Well, speaking for myself, I could not possibly justify my grinder based on the amount of coffee I consume. It's a hobby and a vice so I don't count the money only the pleasure.

I think we are all suggesting that you pursue the best quality you want to afford because, for us, it's all about taste in the cup and the zen-like meditation of pursuing unattainable perfection. So we like serious grinders.

Grumpydaddy is right about putting a weight on your beans. You can put 500g of rice into a muslin bag and put that on-top of your beans and it will help a lot. If you get more serious you can fit an acrylic tube into the grinder's throat with a 1 kg weight pushing down on your column of beans.

I agree, a Robur is insanity in the home because you"ll waste two shots worth of coffee every time you make an adjustment. (I have one. I love it but it's just mad.). However, smaller commercials can work very well. I'm using a Ceado E92 changed to work with single doses of beans.

If you let us know your budget and what tier you are aiming at, we can help more.


----------



## gcs (Sep 7, 2016)

dfk41 said:


> You can import with confidence. I know for a fact, BellaBarista regularly send stuff overseas and to HK. If Eureka is already in HK, then look at the 75 range which seems to be in vogue as opposed to a 65.


Sadly, most of them will go as high as mignon, pair with delonghi ec155, that's it.
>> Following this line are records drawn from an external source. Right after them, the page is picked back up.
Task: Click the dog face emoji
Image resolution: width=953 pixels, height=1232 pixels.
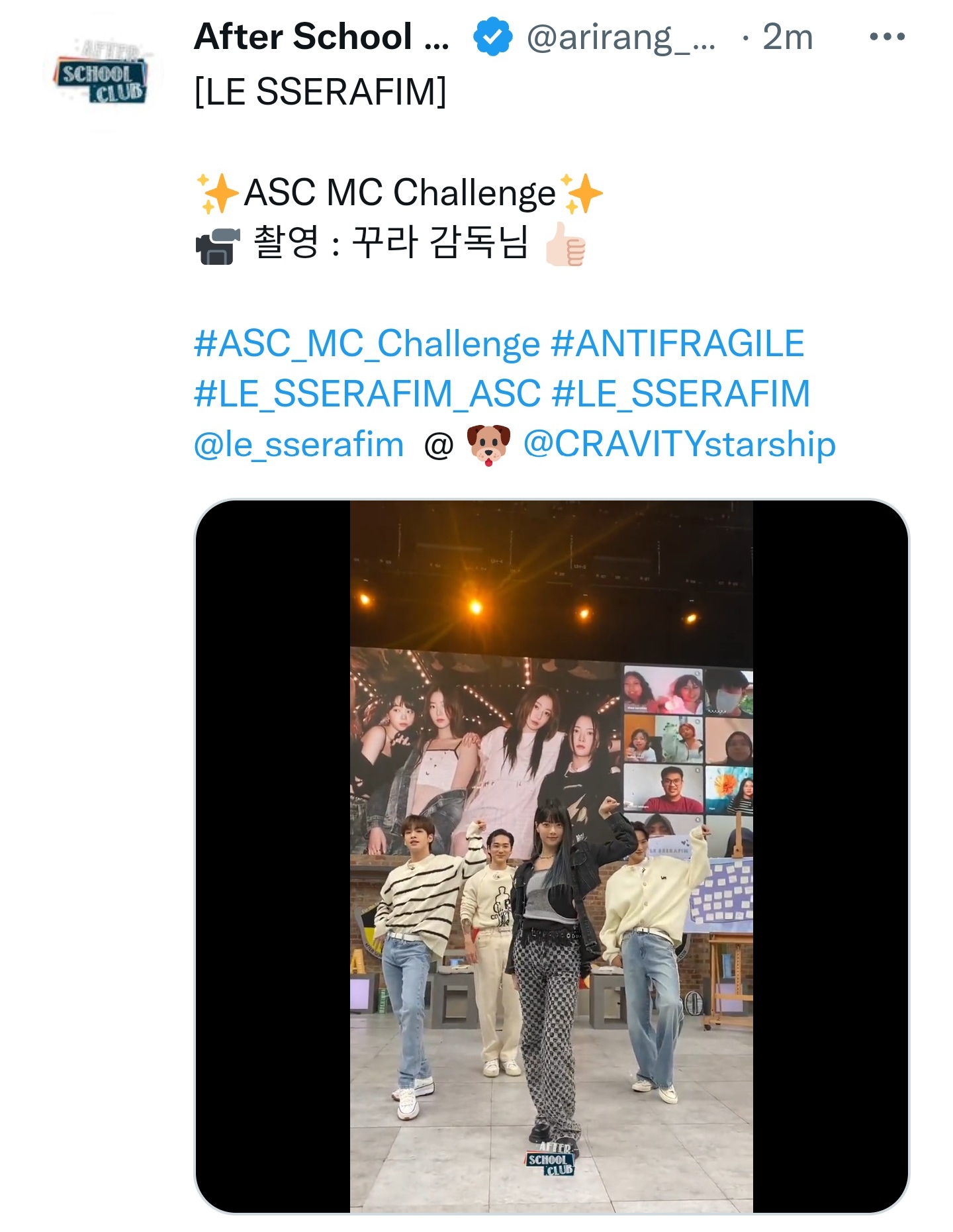Action: point(488,446)
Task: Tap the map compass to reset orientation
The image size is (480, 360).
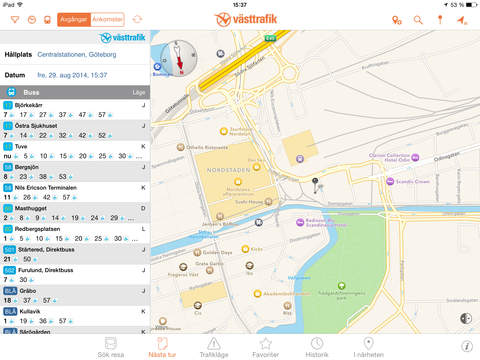Action: click(x=179, y=59)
Only "enthusiastic" will go for higher burr set.

Most people in HK are thinking Starbucks coffee is good enough.

I think it may need a long period of time before I found a tier 2-3 second hand grinder in HK.

Yes, I'm looking on BB and elektros.it, they both ship to HK.


----------



## gcs (Sep 7, 2016)

Obnic said:


> Well, speaking for myself, I could not possibly justify my grinder based on the amount of coffee I consume. It's a hobby and a vice so I don't count the money only the pleasure.
> 
> I think we are all suggesting that you pursue the best quality you want to afford because, for us, it's all about taste in the cup and the zen-like meditation of pursuing unattainable perfection. So we like serious grinders.
> 
> ...


Okay, I see your point.

I am looking at around £670 budget grinder.
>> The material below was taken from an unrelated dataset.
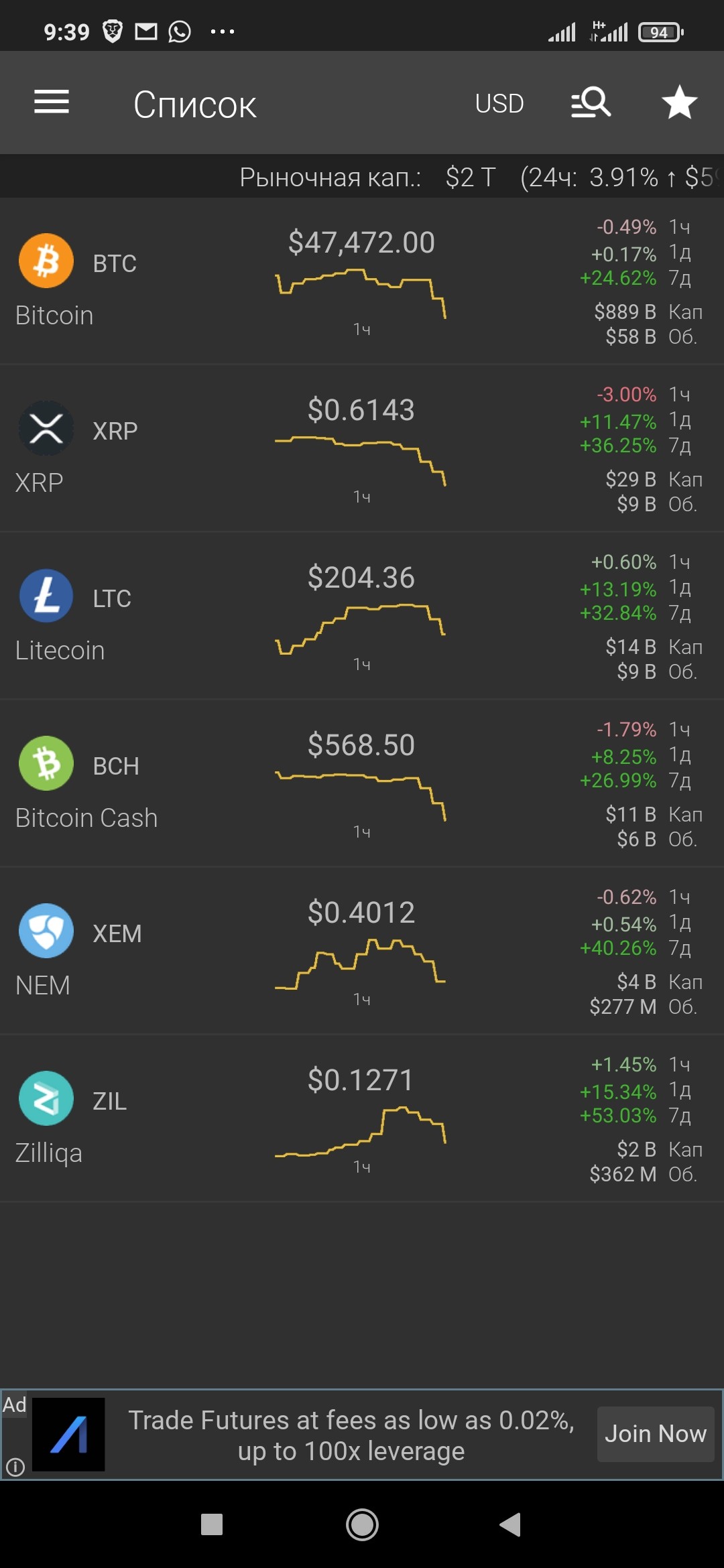724x1568 pixels.
Task: Tap the Litecoin blue logo icon
Action: (46, 596)
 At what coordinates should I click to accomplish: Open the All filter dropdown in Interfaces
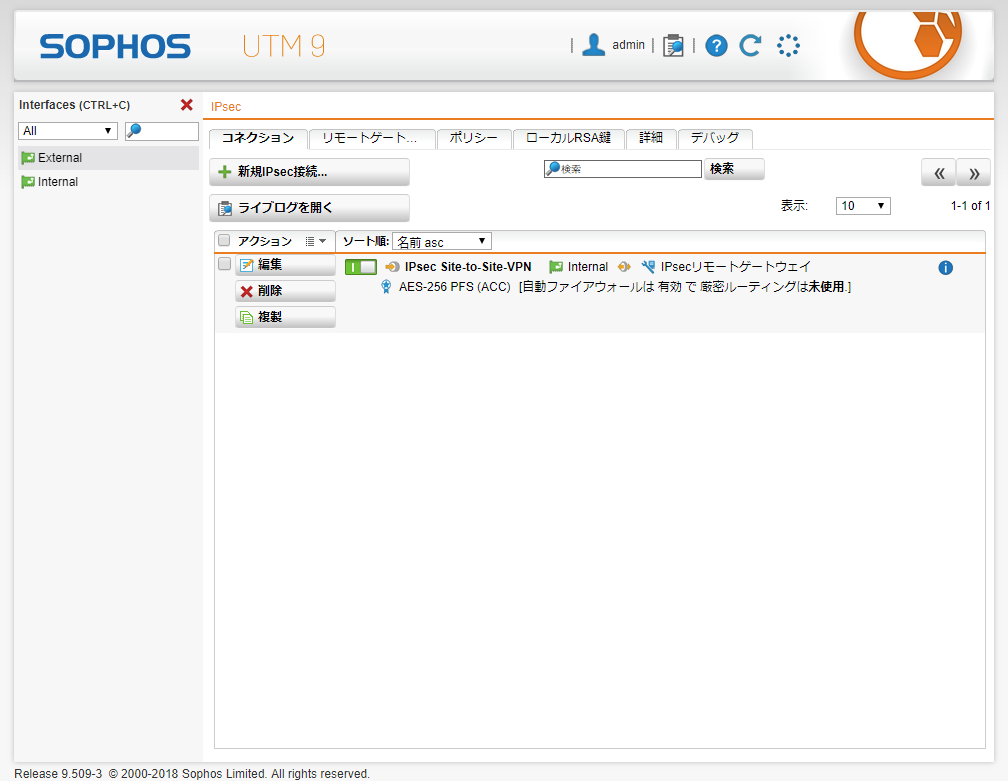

Eureka fit my taste and its way of adjustment and may not need to calbrate after cleaning the burr set.

I'm already thinking in modding it, fitting a 75mm Mythos Ti burr set into eureka zenith 65e

It is a easy mod to me









Btw your grinder is like a dream to me.


----------



## The Systemic Kid (Nov 23, 2012)

gcs said:


> Most people in HK are thinking Starbucks coffee is good enough.


Sadly, most of the world thinks Starbucks is wonderful.


----------



## Obnic (Jan 14, 2014)

Have you seen @ahirsty 's Mazzer Royal? It's a better proposition than a Robur for home. It's half your budget (GBP325) which should leave plenty of room for shipping to HK and a lot of change in your pocket.


----------